As shown in fig. 4, when the quantity more than or equal to 3 of branch pipe 132 is discharged in the outer of second flue gas, the utility model discloses can also carry out denitration treatment through a second denitrification facility 22 with the partial second flue gas that preheats I section 13 discharges branch pipe 132 outward respectively alone, the flue gas that partial second flue gas discharged branch pipe 132 outward collects the back and carries out denitration treatment through a second denitrification facility 22. As for which of the second flue gas external-discharge branch pipes 132 individually adopt one second denitration device 22, and which of the second flue gas external-discharge branch pipes 132 share one second denitration device 22, the adjustment can be made according to actual requirements, and is not limited to the structure shown in fig. 4.

Example four

When the second denitration method provided in the second embodiment is used for denitration treatment, there are various communication structures between the preheating I section 13 and the preheating II section 14, and the main exhaust fan 4, and this embodiment mainly describes the communication structure between the preheating I section 13 and the preheating II section 14, and the main exhaust fan 4.

Referring to fig. 5, since the closer to the preheating II section 14, the higher the temperature of the flue gas in the flue gas outside discharge branch pipe of the preheating I section 13, for this purpose, the flue gas outside discharge branch pipe of the preheating I section 13 is divided into a plurality of first flue gas outside discharge branch pipes 131 and at least one second flue gas outside discharge branch pipe 132, which are sequentially distributed, in the flow direction of the flue gas.

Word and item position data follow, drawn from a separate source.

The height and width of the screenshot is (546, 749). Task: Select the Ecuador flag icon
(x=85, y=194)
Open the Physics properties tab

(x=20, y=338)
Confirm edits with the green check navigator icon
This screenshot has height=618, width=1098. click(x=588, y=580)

The rotary kiln chain grate further comprises a second smoke outer discharge main pipe 62 communicated with an air inlet of the first denitration device 21, smoke of the first smoke outer discharge branch pipe 131 is pumped to the smoke pipe 5 by the main exhaust fan 4, smoke in the second smoke outer discharge branch pipe 132 is pumped to the smoke pipe 5 by the main exhaust fan 4, or the smoke and smoke in the preheating II section 14 are collected in the second smoke outer discharge main pipe 62.

The embodiment will preheat the flue gas external discharge branch pipe that the flue gas temperature in the I section 13 is higher than preset temperature and be the second flue gas external discharge branch pipe 132, refer to fig. 5, and the external discharge branch pipe 131 of first flue gas is equipped with four, and the external discharge branch pipe 132 of second flue gas is equipped with one, nevertheless the utility model discloses the quantity of the external discharge branch pipe 131 of well first flue gas, the quantity of the external discharge branch pipe 132 of second flue gas and the external discharge branch pipe 131 of first flue gas and the external discharge branch pipe 132 quantity sum of second flue gas are not limited only to the quantity shown in fig. 5.

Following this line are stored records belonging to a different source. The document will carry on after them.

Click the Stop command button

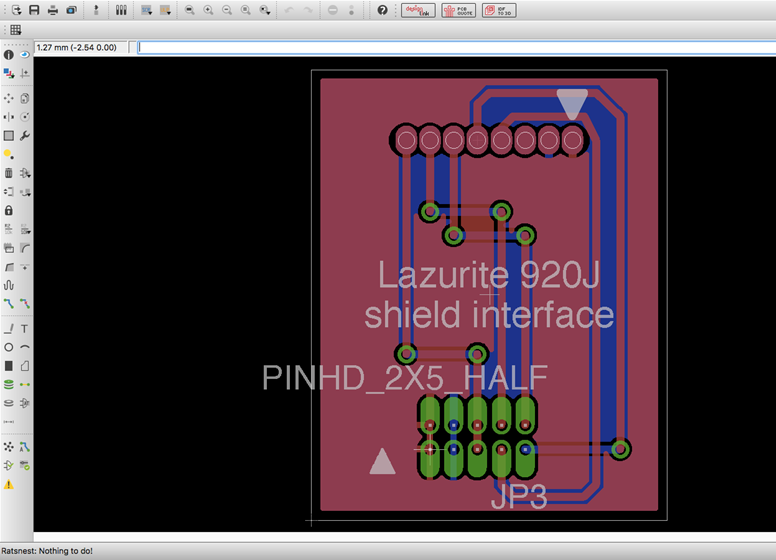(333, 10)
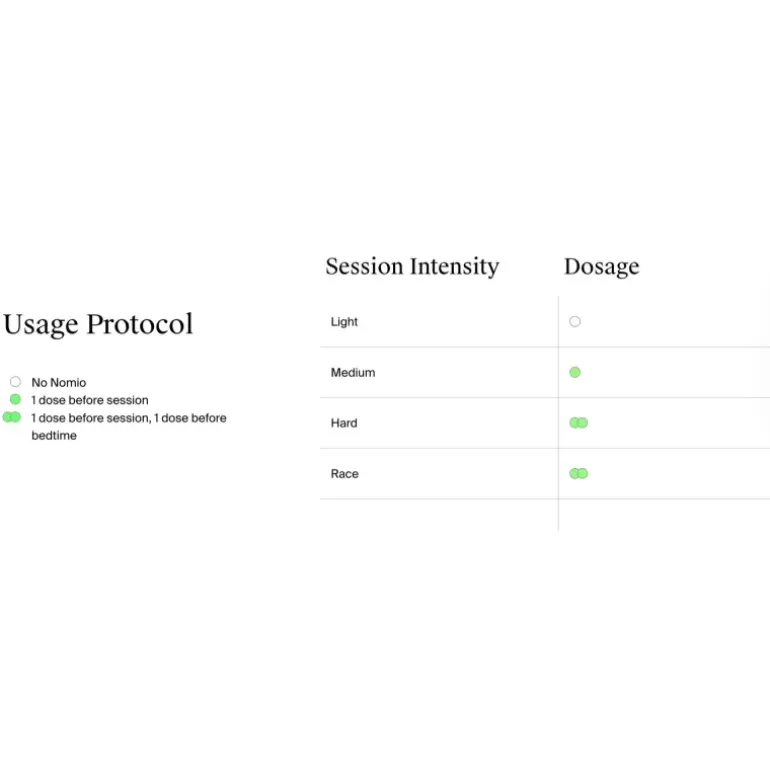Click the double green dot legend icon
Viewport: 770px width, 770px height.
tap(12, 417)
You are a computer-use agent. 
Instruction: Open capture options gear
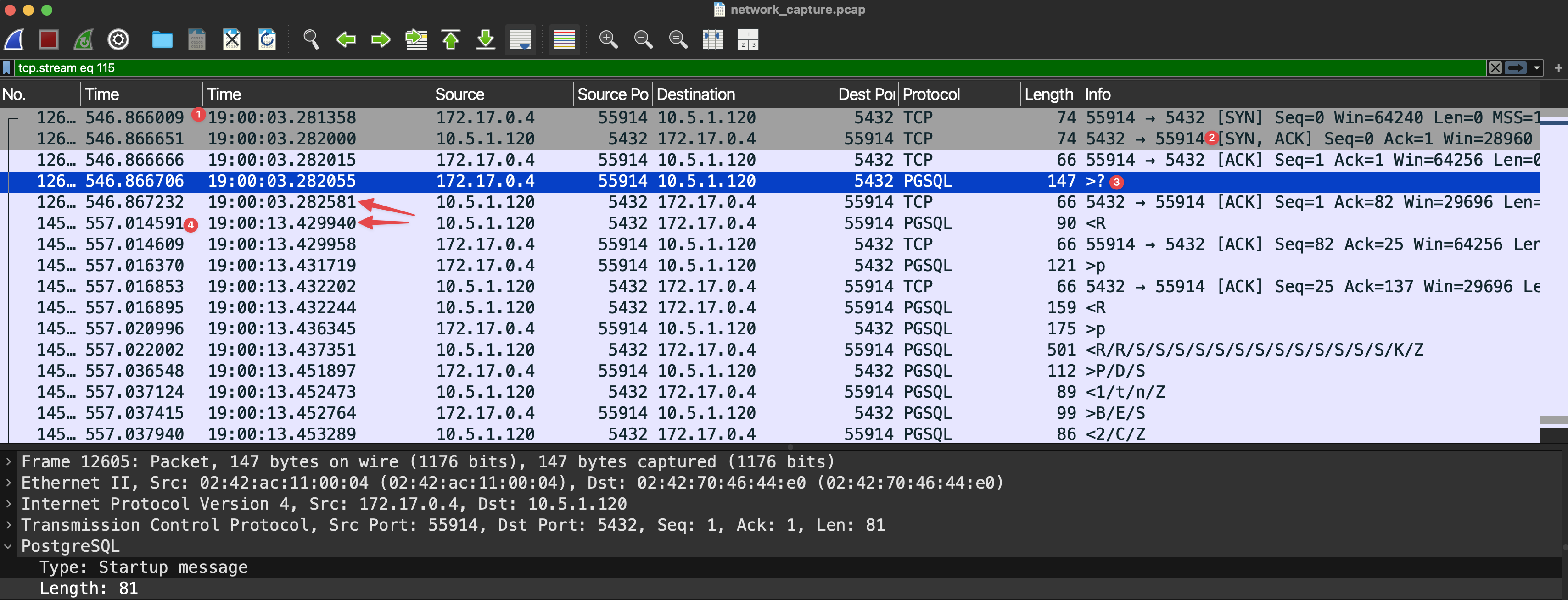coord(118,39)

Each second branch flue gas discharging pipe 132 is provided with a first valve 71 and a temperature detecting unit for detecting the temperature of the flue gas therein, wherein the first valve 71 is used for adjusting the flue gas flow path in the corresponding second branch flue gas discharging pipe 132, and the first valve 71 in this embodiment is an adjusting valve capable of adjusting the opening degree. Of course, the utility model provides a first valve 71 can also be the ooff valve that only can realize opening or closing, and every second flue gas discharges the branch pipe 132 outward and corresponds two first valves 71 this moment, and every second flue gas discharges outward and sets up a first valve 71 between branch pipe 132 and the second flue gas outer discharge main pipe 62, sets up a first valve 71 between every second flue gas discharges outward branch pipe 132 and the main air exhauster 4. Referring to fig. 6, the first valve 71 of the present invention may also be a three-way valve. It can be understood that the arrangement of the first valve 71 and the temperature detecting unit on each second branch pipe 132 is only a preferred technical solution of the present invention, but the present invention is not limited to the arrangement of the first valve 71 and the temperature detecting unit on each second branch pipe 132, and it is also feasible to arrange the first valve 71 and the temperature detecting unit on only 1, 2 or more second branch pipes 132.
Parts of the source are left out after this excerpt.